Data supplied start

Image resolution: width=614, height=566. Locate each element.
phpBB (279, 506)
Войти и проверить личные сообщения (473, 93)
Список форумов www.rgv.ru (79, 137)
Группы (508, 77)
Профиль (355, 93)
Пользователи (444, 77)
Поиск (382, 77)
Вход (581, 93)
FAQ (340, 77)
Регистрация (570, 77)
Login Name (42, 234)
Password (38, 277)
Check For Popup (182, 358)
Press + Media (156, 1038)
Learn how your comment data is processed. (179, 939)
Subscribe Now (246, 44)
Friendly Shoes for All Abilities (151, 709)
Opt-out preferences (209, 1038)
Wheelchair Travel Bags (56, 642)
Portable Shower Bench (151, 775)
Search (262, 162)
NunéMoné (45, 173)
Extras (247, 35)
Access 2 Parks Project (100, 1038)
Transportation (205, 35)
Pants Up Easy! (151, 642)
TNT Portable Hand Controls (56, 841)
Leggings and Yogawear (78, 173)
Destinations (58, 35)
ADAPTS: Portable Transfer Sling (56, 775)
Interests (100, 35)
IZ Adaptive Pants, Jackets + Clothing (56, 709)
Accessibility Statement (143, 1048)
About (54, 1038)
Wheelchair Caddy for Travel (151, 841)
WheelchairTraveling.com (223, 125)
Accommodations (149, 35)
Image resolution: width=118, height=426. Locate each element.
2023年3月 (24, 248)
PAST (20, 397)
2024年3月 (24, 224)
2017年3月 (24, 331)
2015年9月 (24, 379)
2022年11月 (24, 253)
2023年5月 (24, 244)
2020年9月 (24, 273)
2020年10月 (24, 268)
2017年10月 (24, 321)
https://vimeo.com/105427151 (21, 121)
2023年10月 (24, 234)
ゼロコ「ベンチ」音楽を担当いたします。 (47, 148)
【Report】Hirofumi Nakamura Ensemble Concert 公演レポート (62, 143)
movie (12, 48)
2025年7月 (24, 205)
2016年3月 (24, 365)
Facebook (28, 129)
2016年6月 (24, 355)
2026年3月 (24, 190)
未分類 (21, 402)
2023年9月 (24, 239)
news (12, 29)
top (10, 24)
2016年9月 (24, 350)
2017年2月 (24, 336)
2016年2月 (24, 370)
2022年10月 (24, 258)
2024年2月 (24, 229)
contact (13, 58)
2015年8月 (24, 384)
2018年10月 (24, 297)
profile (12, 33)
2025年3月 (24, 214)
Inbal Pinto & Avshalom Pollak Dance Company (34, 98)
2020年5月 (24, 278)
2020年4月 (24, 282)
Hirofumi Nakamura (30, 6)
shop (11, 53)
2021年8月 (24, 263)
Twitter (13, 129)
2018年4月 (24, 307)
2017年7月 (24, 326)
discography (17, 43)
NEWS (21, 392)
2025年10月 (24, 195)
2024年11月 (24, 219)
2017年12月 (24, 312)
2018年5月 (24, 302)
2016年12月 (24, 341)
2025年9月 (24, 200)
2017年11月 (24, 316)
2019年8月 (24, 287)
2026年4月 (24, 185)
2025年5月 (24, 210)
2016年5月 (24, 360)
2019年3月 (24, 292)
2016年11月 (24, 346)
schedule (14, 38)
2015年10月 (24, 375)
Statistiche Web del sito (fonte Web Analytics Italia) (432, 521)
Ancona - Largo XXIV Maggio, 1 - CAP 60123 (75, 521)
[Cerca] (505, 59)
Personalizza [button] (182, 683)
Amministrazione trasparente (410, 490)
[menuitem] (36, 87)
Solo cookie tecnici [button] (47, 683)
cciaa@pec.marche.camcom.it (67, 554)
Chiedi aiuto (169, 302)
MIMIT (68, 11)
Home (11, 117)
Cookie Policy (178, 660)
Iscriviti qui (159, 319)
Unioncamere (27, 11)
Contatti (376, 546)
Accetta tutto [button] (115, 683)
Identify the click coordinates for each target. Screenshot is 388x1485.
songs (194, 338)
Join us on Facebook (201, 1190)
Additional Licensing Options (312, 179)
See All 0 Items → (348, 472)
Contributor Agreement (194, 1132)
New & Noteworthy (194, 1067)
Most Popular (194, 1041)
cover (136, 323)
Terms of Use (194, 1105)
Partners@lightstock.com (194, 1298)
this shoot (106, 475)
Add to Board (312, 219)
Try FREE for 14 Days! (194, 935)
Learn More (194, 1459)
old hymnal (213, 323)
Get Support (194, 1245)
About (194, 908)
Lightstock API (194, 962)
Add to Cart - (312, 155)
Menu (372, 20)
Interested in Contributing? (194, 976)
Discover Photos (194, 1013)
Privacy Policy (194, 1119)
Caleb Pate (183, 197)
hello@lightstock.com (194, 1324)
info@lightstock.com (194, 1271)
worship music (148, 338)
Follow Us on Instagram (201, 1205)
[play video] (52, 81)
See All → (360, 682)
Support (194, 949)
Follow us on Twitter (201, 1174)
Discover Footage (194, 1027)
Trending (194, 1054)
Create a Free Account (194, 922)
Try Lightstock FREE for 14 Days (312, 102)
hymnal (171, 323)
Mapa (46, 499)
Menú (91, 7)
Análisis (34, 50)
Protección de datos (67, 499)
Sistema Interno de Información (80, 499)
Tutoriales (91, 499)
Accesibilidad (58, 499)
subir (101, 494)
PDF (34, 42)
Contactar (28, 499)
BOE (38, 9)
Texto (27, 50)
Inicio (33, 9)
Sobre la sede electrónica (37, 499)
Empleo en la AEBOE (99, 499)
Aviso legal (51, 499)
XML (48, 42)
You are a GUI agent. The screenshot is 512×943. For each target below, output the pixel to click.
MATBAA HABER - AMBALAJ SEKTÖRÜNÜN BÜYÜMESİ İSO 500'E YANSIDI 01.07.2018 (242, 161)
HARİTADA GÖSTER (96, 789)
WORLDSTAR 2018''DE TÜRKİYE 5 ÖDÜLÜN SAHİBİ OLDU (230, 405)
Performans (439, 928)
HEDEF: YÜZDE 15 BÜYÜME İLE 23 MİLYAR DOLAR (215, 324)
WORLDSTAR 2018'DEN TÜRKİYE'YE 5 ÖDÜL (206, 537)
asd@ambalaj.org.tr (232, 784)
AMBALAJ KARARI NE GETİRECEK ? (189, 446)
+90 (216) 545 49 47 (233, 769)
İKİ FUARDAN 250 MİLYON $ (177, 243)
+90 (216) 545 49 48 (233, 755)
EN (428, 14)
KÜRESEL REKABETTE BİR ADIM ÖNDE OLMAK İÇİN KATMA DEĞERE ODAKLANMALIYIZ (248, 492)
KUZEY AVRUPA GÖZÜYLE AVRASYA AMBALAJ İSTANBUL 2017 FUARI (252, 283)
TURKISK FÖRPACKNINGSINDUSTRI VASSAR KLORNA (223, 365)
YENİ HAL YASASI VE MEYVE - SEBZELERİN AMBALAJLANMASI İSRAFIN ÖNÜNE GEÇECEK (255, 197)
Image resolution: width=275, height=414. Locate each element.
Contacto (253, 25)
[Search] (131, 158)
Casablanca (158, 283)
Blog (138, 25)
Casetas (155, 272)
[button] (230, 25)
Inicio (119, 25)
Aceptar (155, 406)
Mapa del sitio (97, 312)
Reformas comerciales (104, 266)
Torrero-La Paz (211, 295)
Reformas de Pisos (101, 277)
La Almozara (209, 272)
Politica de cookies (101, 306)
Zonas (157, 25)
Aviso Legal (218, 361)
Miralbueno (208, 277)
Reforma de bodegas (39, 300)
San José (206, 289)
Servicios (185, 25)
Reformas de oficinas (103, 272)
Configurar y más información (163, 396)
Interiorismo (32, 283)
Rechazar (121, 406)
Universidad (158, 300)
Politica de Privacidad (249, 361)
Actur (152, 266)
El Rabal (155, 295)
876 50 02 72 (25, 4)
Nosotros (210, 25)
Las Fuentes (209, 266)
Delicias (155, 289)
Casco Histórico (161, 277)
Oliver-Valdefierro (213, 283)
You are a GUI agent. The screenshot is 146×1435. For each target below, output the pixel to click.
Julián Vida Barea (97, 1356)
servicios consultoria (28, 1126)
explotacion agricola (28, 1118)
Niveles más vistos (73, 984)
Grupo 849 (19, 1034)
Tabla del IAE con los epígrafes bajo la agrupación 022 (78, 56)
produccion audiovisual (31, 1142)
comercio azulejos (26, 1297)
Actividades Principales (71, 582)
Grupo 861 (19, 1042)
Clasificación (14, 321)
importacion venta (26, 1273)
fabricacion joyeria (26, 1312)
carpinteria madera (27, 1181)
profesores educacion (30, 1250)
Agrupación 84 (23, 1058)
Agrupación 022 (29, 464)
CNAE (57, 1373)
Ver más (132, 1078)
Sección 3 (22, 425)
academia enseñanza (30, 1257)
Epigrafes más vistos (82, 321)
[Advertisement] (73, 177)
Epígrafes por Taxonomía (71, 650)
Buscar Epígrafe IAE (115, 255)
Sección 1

Data supplied end

Return the records above without any change, from their first line through the line containing "Leggings and Yogawear (78, 173)", with both of those lines included.

* _Exercise output_:
Image resolution: width=614, height=566. Locate each element.
phpBB (279, 506)
Войти и проверить личные сообщения (473, 93)
Список форумов www.rgv.ru (79, 137)
Группы (508, 77)
Профиль (355, 93)
Пользователи (444, 77)
Поиск (382, 77)
Вход (581, 93)
FAQ (340, 77)
Регистрация (570, 77)
Login Name (42, 234)
Password (38, 277)
Check For Popup (182, 358)
Press + Media (156, 1038)
Learn how your comment data is processed. (179, 939)
Subscribe Now (246, 44)
Friendly Shoes for All Abilities (151, 709)
Opt-out preferences (209, 1038)
Wheelchair Travel Bags (56, 642)
Portable Shower Bench (151, 775)
Search (262, 162)
NunéMoné (45, 173)
Extras (247, 35)
Access 2 Parks Project (100, 1038)
Transportation (205, 35)
Pants Up Easy! (151, 642)
TNT Portable Hand Controls (56, 841)
Leggings and Yogawear (78, 173)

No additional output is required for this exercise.